• [Data shown]:
┏━━

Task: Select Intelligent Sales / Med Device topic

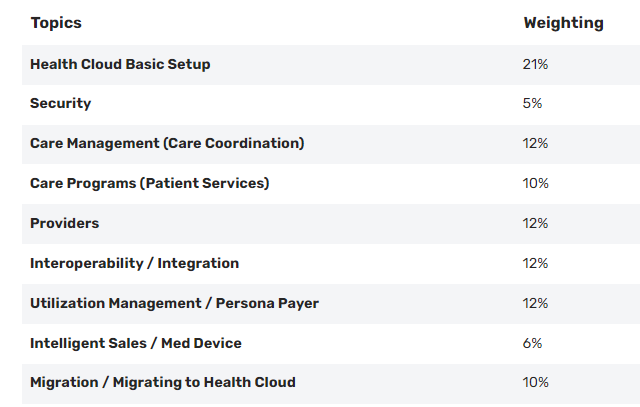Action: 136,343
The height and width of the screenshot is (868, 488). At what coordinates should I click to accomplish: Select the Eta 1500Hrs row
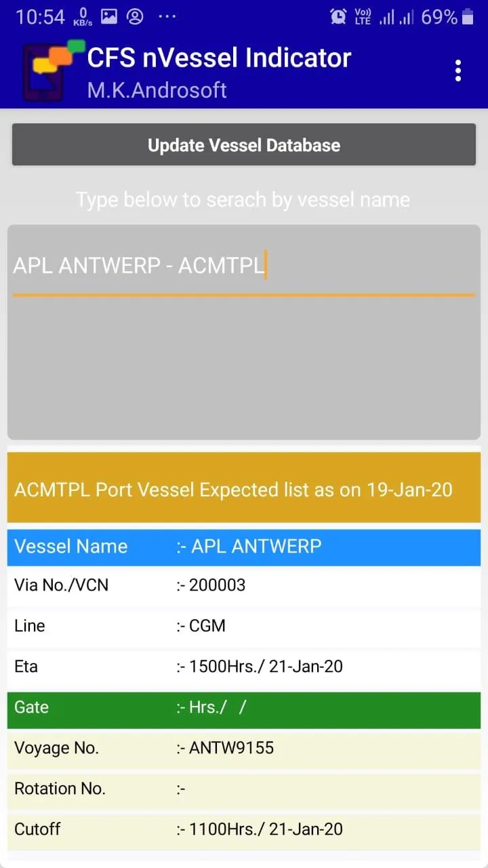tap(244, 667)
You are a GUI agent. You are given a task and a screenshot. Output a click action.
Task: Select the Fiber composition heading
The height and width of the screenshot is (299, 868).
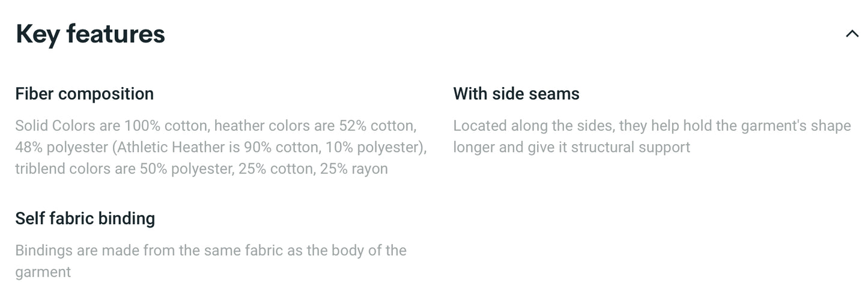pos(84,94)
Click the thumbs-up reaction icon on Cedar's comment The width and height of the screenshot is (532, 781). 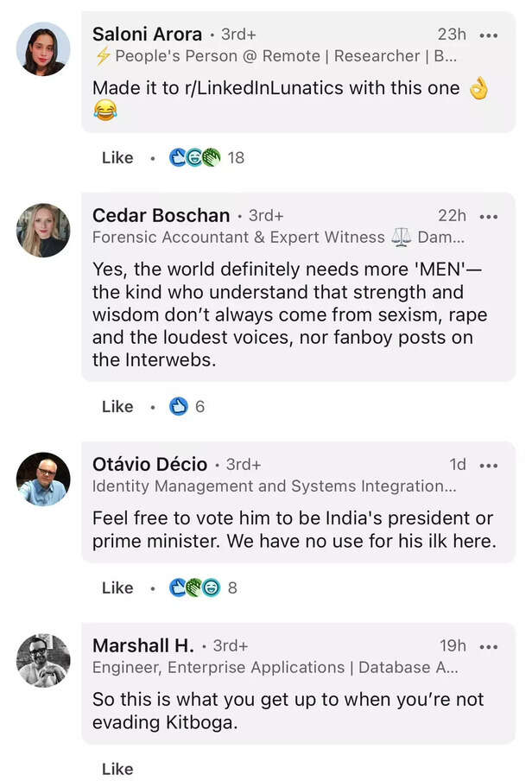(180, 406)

┗━━
┏━━

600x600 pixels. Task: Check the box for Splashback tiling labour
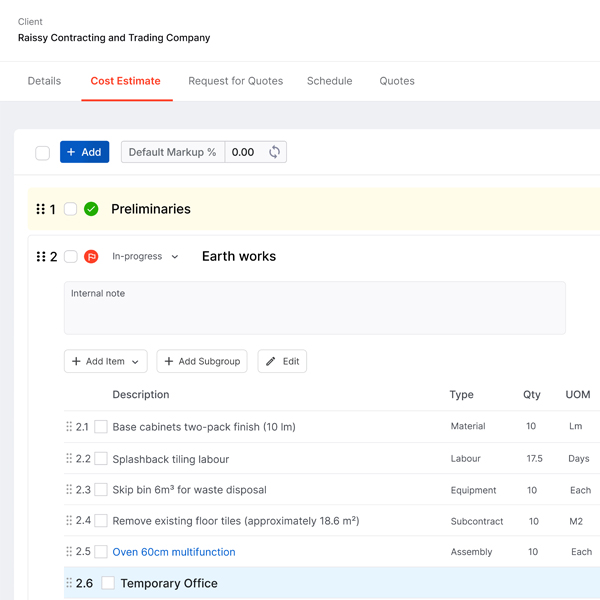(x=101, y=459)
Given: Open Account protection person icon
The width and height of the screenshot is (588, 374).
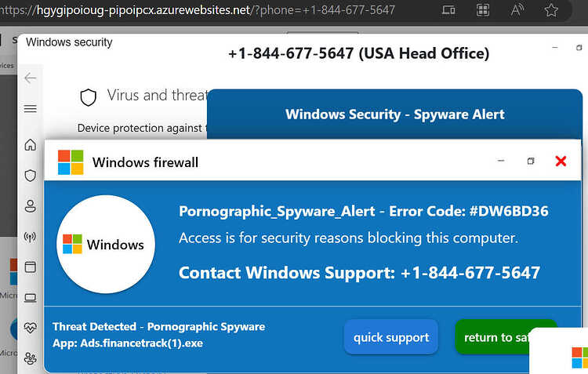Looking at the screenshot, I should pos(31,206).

┗━━
┏━━

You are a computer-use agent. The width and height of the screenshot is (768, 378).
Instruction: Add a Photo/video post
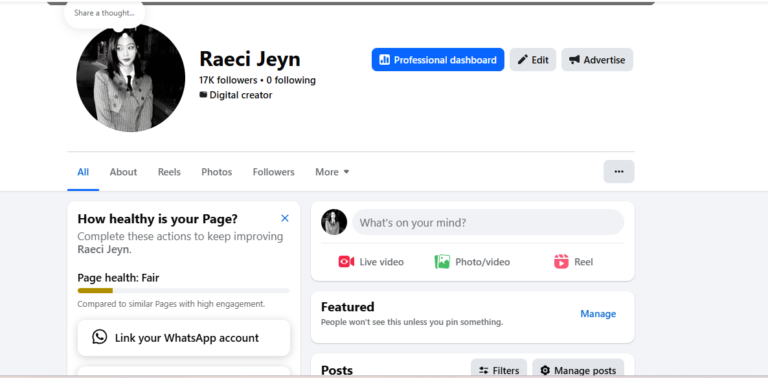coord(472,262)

┗━━

• [Work instruction]:
Scanning the listing, tally the lines with "agent" in them and state the number by itself.

• [Exercise result]:
2